DETAILED ACTION
Notice of Pre-AIA or AIA Status
The present application, filed on or after March 16, 2013, is being examined under the first inventor to file provisions of the AIA .
Priority
Receipt is acknowledged of certified copies of papers required by 37 CFR 1.55.
Information Disclosure Statement
The information disclosure statement (IDS) submitted on 02/11/2025 is in compliance with the provisions of 37 CFR 1.97. Accordingly, the information disclosure statement is being considered by the examiner.
Specification
The title of the invention is not descriptive. A new title is required that is clearly indicative of the invention to which the claims are directed.

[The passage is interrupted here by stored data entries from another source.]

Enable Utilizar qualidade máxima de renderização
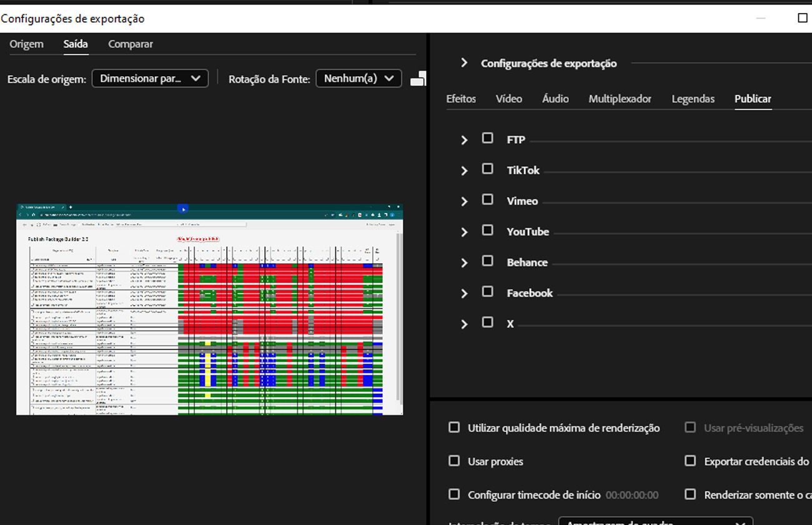This screenshot has height=525, width=812. tap(454, 428)
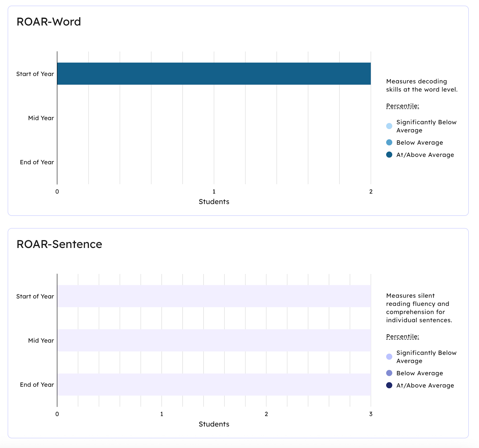
Task: Click the ROAR-Sentence chart heading
Action: point(59,244)
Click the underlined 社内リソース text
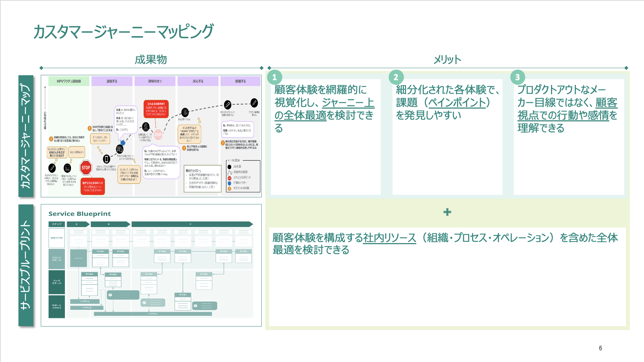This screenshot has height=362, width=644. click(x=389, y=238)
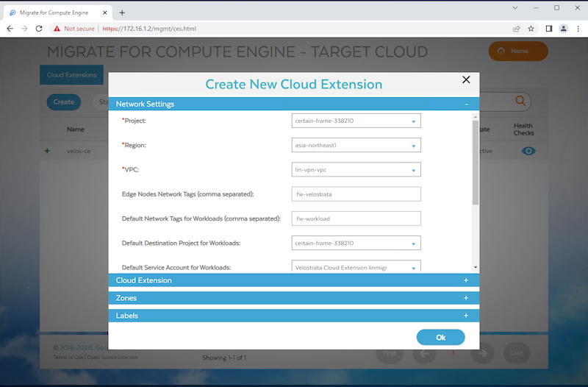Screen dimensions: 588x387
Task: Open Chrome three-dot menu
Action: pyautogui.click(x=578, y=29)
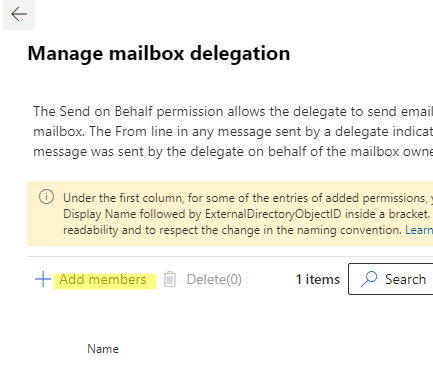
Task: Click the readability and naming convention line
Action: (232, 230)
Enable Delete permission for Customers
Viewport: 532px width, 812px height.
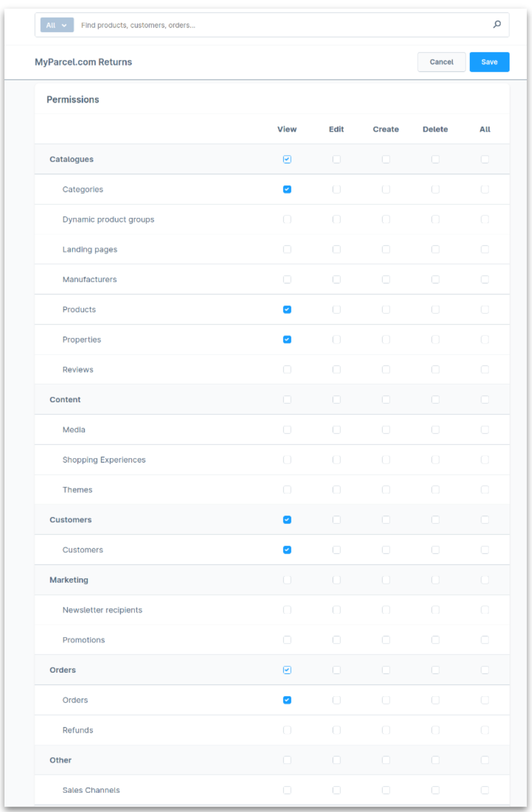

The following title is suggested: DATA PROCESSING APPARATUS FOR AN OBSTACLE DETECTION SYSTEM IN A MOBILE VEHICLE.
Claim Rejections - 35 USC § 101
Claim 15 is rejected under 35 U.S.C. 101 because the claimed invention is directed to non-statutory subject matter. The claim(s) does/do not fall within at least one of the four categories of patent eligible subject matter because a computer program comprising mere instructions may be construed as being directed to software per se under the broadest reasonable reading of the claim.
Of note, merely ‘for causing’ an apparatus to perform is an intended use of the non-statutory subject matter and is not subject to patentable weight.
Claim Rejections - 35 USC § 102
The following is a quotation of the appropriate paragraphs of 35 U.S.C. 102 that form the basis for the rejections under this section made in this Office action:
A person shall be entitled to a patent unless –
(a)(2) the claimed invention was described in a patent issued under section 151, or in an application for patent published or deemed published under section 122(b), in which the patent or application, as the case may be, names another inventor and was effectively filed before the effective filing date of the claimed invention.
Claim(s) s 1-15 is/are rejected under 35 U.S.C. 102(a)(2) as being anticipated by Zhou et al., (US 2023/0406366 A1) referred to as ZHOU hereinafter.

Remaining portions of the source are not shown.